そういう物語は次のようなことを暗に指しているのではなかろうか、とノヴァーリスは問うているのである。「人間が自分自身に打ち勝つならば、人間はまた自然にも打ち勝ち、奇蹟が行われる。熊は愛された瞬間に王子に変身するが、人間がこの世の悪を愛するとしたら、あるいは同じような変化が起こるかもしれない。」付け加えていうならば、昔話が私たちにそういうことをほのめかすのに用いている人物は、道徳的な説教よりもはるかに強く聞き手の魂に作用する。

 物語に合理性やリアリズムを求める向きのある人間や、子供向けの物語は子供騙しだから大人の観賞に耐えないなどと平気で考えられる人は、こうした「効用」の意義や価値を良く吟味して考えを正すべきだろう。




p156

 ところで、そういう話を聞かされて子どもは何かうるところがあるか、と問う人があるかも知れない。本当に魔女の話で子どもの想像力をかき立ててよいものであろうか。差支えない。それどころか、そうしなくてはならないのである。昔話に出てくる魔女や悪魔や悪漢は、子どもにとっては悪の象徴である。子どもはそれらの姿を通じて悪の危険を体験する。それからまた、悪は負かされること、それどころかひょっとすると悪は変えられるかも知れないことを経験する。

p157-158

とにかく昔話ではあらゆるものが写実的でなく、様式化されて描かれている。それだけにますます、悪い人物が生きた人間としてではなく、悪の象徴と感じられるのである。ヘンゼルとグレーテルは魔女をやっつけることによって、単に年取った悪い女に打ち勝つのではなく、悪そのものに打ち勝つのである。(中略)
 昔話は本質的な生の過程を描いているような気がする。征服、危険にさらすこと、没落、救済、発展、成熟、展開が非現実的な、しかしそれだからこそ魅力のある人物の姿を通じて、私たちの心の眼の前で演じられる。
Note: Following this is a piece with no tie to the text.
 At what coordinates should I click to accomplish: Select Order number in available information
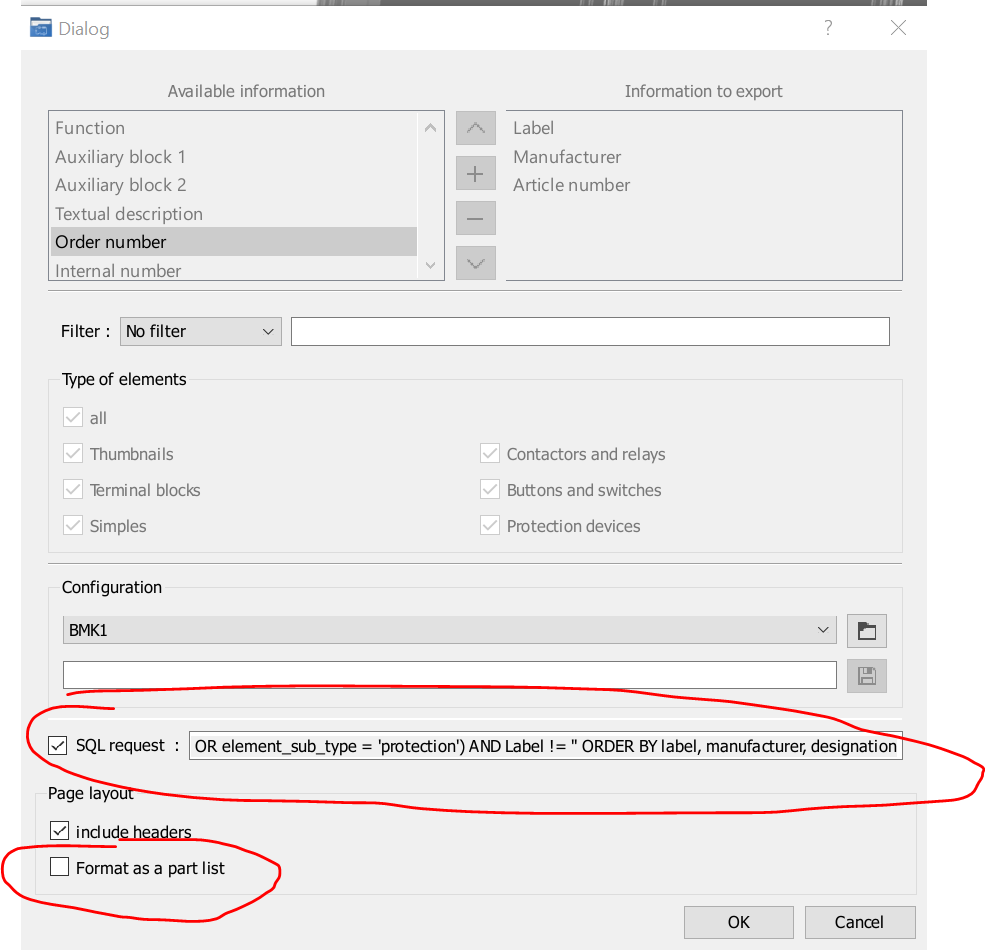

 これはぼく自身による最近の着想なのだが、バトル漫画などで「特に根拠もなく精神論だけで正義が悪に勝つ」という筋書きがあったとする。その場合、その物語を「勝算が無くても悪に勝つことができる」という無根拠な幻想を広めるようなものだ、などと解釈し糾弾するのは誤りなのだ。


 そういう話というのは、「こうすれば悪に勝つことができる」という「勝因」や「手順」を描くことが目的ではなく、「どんな理由があろうと悪には勝たなければならない」という「責務」や、「どんな悪でも必ず滅びる」という「世界律(ルール)」を感じさせることに意義があるのだと思う。


 勝因をはっきり書いてしまうと、その「勝たなければならない」という責務の感化力がボヤけてしまうし、受け手の興味は「勝ち方のもっともらしさ」にのみ注がれることになりかねない。
 「勝たなければならない」という使命感や強迫観念を受け手が感じなくなり、「どう勝つのか」でしかバトルもののストーリーが評価されなくなるというのは、「頭を使って勝つバトル漫画」の弊害だよ、というのは常々良く思うことだ。
 「勝ち方」などというのは、物語の登場人物一人一人に固有のものでしかなく、受け手への広がりが薄いものなのだから。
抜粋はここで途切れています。